Figure 11. Confusion matrix of CNN

The classification report for the CNN, Table 6, indicates a robust performance in differentiating between malignant and benign skin lesions. The model achieved a precision of 0.93 and a recall of 0.96 for malignant cases, demonstrating effective identification of malignant instances while minimizing false positives. For benign lesions, the precision was 0.95 with a recall of 0.91, reflecting reliable performance with a slight trade-off in sensitivity. An overall accuracy of 0.94, alongside consistent macro averages of 0.94 for precision, recall, and F1-score, underscores the potential utility of CNN in clinical dermatological evaluations.

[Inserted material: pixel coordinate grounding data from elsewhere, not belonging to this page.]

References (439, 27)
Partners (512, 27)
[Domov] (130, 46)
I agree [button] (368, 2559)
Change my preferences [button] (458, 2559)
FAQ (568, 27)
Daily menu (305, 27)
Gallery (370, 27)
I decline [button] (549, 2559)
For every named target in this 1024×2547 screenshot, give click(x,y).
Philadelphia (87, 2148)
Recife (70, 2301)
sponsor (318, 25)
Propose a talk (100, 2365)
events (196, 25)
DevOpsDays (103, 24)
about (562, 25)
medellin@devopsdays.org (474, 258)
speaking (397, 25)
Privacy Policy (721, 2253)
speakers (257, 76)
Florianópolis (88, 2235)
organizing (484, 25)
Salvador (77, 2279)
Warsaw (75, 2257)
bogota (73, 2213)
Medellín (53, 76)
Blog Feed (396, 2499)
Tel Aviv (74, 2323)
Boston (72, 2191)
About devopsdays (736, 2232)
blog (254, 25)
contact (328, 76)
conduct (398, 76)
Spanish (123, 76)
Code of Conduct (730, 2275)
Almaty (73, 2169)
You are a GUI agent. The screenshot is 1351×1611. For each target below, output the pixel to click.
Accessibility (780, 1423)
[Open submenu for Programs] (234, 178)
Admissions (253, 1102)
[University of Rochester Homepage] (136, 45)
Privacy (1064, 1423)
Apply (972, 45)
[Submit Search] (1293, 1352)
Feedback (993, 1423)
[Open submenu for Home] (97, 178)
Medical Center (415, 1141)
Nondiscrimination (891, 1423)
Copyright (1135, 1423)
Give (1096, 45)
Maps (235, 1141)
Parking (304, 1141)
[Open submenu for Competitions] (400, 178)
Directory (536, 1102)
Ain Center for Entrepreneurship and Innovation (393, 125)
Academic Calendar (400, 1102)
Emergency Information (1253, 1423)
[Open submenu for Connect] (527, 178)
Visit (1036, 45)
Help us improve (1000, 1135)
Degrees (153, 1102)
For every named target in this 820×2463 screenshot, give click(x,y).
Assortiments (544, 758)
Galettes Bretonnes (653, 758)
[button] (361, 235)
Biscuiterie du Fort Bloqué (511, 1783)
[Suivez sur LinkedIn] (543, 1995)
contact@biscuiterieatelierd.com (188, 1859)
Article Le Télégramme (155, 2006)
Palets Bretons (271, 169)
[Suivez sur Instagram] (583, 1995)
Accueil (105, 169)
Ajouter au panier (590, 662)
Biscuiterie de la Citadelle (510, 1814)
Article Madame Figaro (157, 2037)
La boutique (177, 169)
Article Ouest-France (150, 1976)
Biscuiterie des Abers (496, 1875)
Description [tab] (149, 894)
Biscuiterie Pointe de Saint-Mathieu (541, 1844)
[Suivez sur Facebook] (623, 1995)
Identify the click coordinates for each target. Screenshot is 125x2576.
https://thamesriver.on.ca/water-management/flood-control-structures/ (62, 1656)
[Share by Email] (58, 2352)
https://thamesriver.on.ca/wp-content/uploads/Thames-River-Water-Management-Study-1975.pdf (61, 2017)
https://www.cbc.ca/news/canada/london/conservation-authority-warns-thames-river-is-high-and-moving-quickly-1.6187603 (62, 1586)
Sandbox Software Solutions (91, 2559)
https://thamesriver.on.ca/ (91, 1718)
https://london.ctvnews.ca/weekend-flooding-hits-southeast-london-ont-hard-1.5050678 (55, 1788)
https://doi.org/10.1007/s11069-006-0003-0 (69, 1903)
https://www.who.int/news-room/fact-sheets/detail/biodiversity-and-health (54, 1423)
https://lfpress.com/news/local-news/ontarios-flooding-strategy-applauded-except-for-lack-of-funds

Table 6. Classification report of CNN

Class	Precision	Recall	F1-score
Malignant	0.93	0.96	0.94
Benign	0.95	0.91	0.93
Accuracy		0.94
Macro avg	0.94	0.94	0.94

3.6 Prediction results

Figure 12 displays two images of skin lesions and their predicted and true classes. The left image shows a lesion incorrectly predicted to be benign but actually malignant. The right image shows a lesion that was correctly predicted to be benign. These results highlight the importance of accurate skin cancer diagnosis and the potential for machine learning algorithms to assist in this process.

12.png

Figure 12. Prediction results

3.7 Results after SSO

Figure 13 shows the confusion matrix for the MobileNet model after applying SSO, demonstrating its ability to distinguish between malignant and benign cases. The model correctly identified 354 malignant instances (true positives) while misclassifying six malignant cases as benign (false negatives). In addition, it properly identified 209 benign cases, while 11 benign cases were mislabeled as cancer (false positives). Overall, this matrix shows that the MobileNet model detects malignant instances with a high accuracy rate; however, certain misclassifications indicate regions where the model's precision might be improved.

13.png

Figure 13. Confusion matrix of MobileNet after applying SSO

Table 7. Classification report of MobileNet after applying SSO

Class	Precision	Recall	F1-score
Malignant	0.93	0.96	0.94
Benign	0.95	0.91	0.93
Accuracy		0.94
Macro avg	0.94	0.94	0.94

The classification report for the MobileNet model, Table 7, optimized through Salp Swarm Optimization (SSO), demonstrates excellent performance in differentiating between malignant and benign skin lesions. An accuracy of 0.93 and a recall of 0.96 for malignant cases are achieved by the model, which is able to successfully identify almost all of the true positives. It scored 0.95 precision and 0.91 recall for benign lesions. The model's overall accuracy of 0.94, along with macro averages of 0.94 for precision, recall, and F1-score, demonstrates its stability and efficacy, indicating its potential value in clinical skin cancer diagnosis.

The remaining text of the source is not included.